A bill designed to make it easier for financial institution employees to report financial elder abuse has passed the U.S. House of Representatives and has been sent to the Senate.
Under the Senior$afe Act (H.R. 4538), banks, credit unions, investment advisers and broker-dealers can train supervisors, compliance officers and legal advisors who work for them to identify and report suspected exploitation of anyone aged 65 or more years to federal or state financial regulatory agencies, law enforcement or adult protective services agencies. Those who report their suspicions will not be held liable if they made the disclosures “in good faith and with reasonable care.” Their employers will not be held liable either, as long as they had provided training.
The bill had been introduced by Rep.
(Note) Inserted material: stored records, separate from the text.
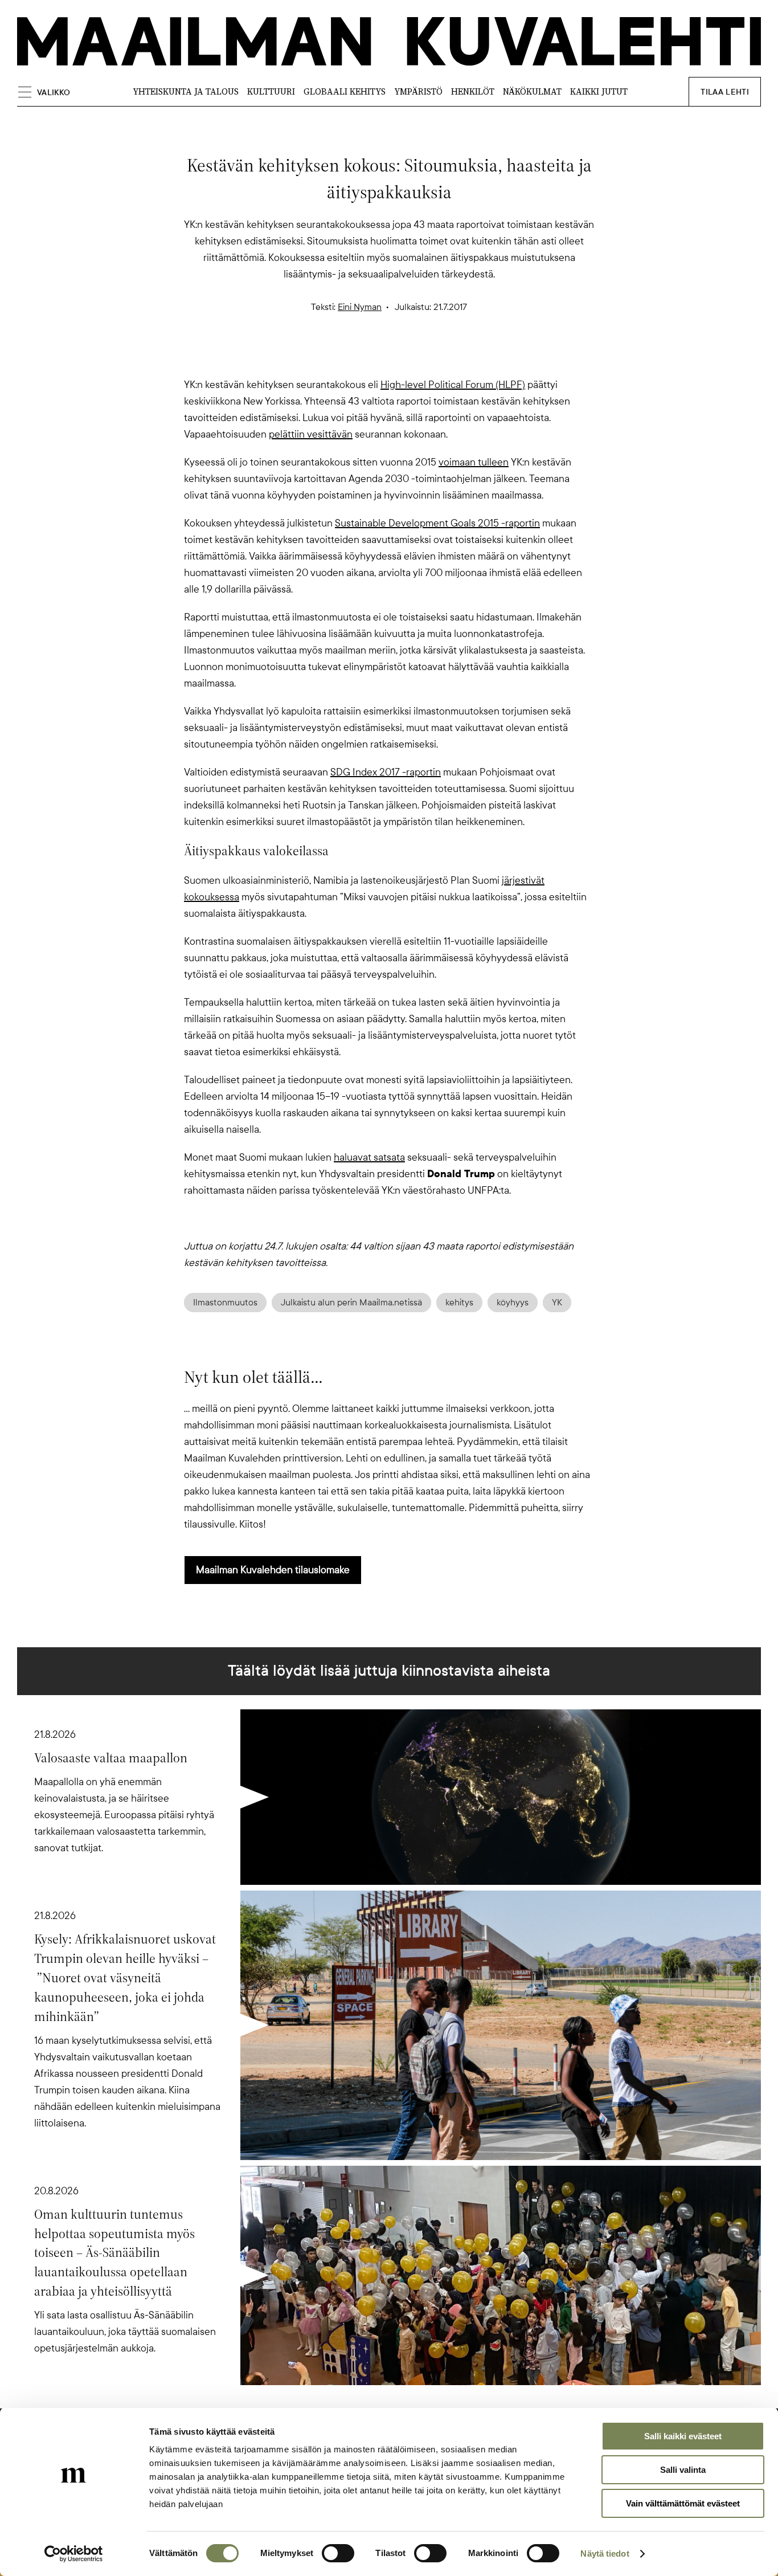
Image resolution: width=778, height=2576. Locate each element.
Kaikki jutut (599, 91)
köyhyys (513, 1302)
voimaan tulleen (474, 462)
Kyrsten Sinema (D-AZ) with Reps. Bruce Poliquin (R-ME), Patrick E. Murphy (D-FL) and Mick Mulvaney (R-SC).
“Americans lose billions of dollars each year to financial fraud, and seniors are a top target,” Sinema said. Current laws lack the necessary flexibility to allow financial institutions to report suspected abuse to authorities, she added.
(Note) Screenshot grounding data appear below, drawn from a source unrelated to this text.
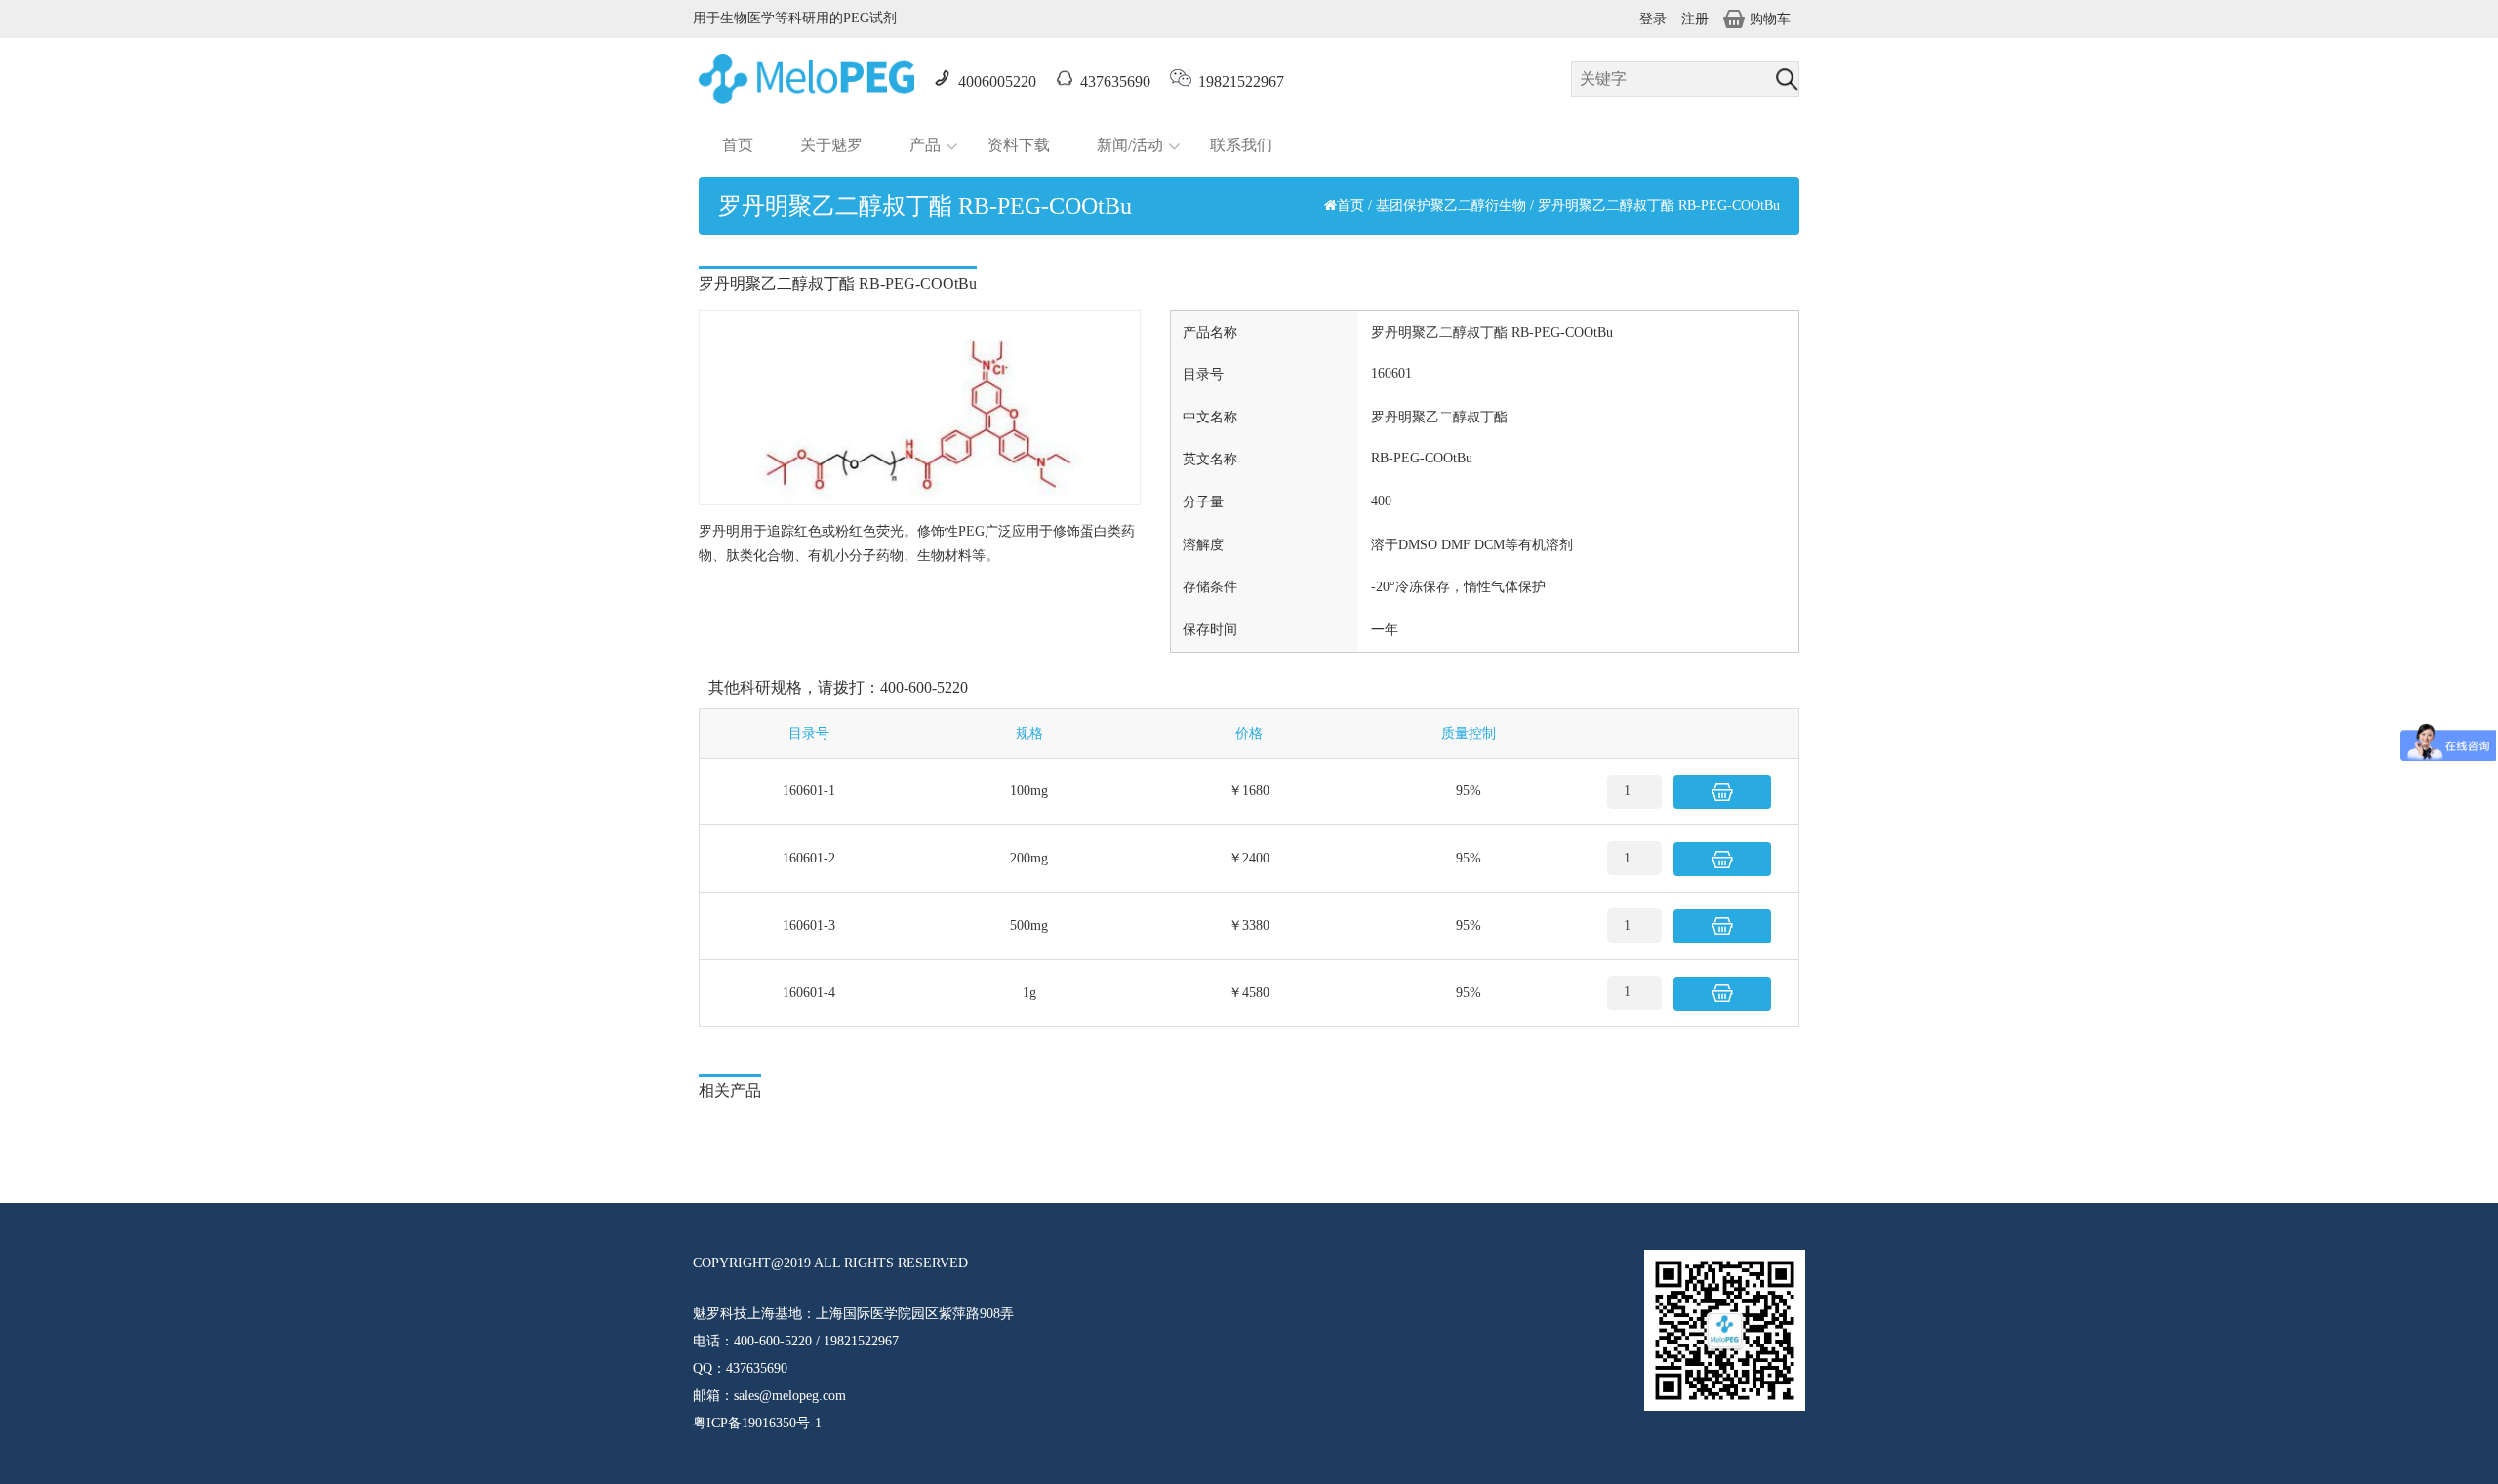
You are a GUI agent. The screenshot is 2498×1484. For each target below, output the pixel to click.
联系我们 (1241, 145)
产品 (925, 145)
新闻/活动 (1130, 145)
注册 (1695, 19)
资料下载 (1018, 145)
Dale Brown, president and CEO of the Financial Services Institute, which advocates on behalf of independent financial advisers and financial services firms, cheered the bill’s passage. “By providing civil and administrative immunity to financial services firms and advisers, the legislation would allow financial professionals to report potential abuse to government organizations without violating privacy laws,” he said. “It also standardizes training to help identify and report instances of suspected abuse.”
Sens. Susan Collins (R-ME) and Claire McCaskill (D-MO), chairwoman and ranking member, respectively, of the Senate Special Committee on Aging, had introduced a similar bill in the Senate this past fall.